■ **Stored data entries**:
══════════════════════════════
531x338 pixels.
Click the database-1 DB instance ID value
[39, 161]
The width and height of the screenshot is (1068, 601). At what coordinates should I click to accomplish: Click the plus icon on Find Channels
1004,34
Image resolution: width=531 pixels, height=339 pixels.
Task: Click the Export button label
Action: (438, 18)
══════════════════════════════
■ **YOUR GOAL**:
Restate the records word for word, leaving nothing out.

■ **OUTPUT BELOW**:
531x338 pixels.
Click the database-1 DB instance ID value
[39, 161]
The width and height of the screenshot is (1068, 601). At what coordinates should I click to accomplish: Click the plus icon on Find Channels
1004,34
Image resolution: width=531 pixels, height=339 pixels.
Task: Click the Export button label
Action: (438, 18)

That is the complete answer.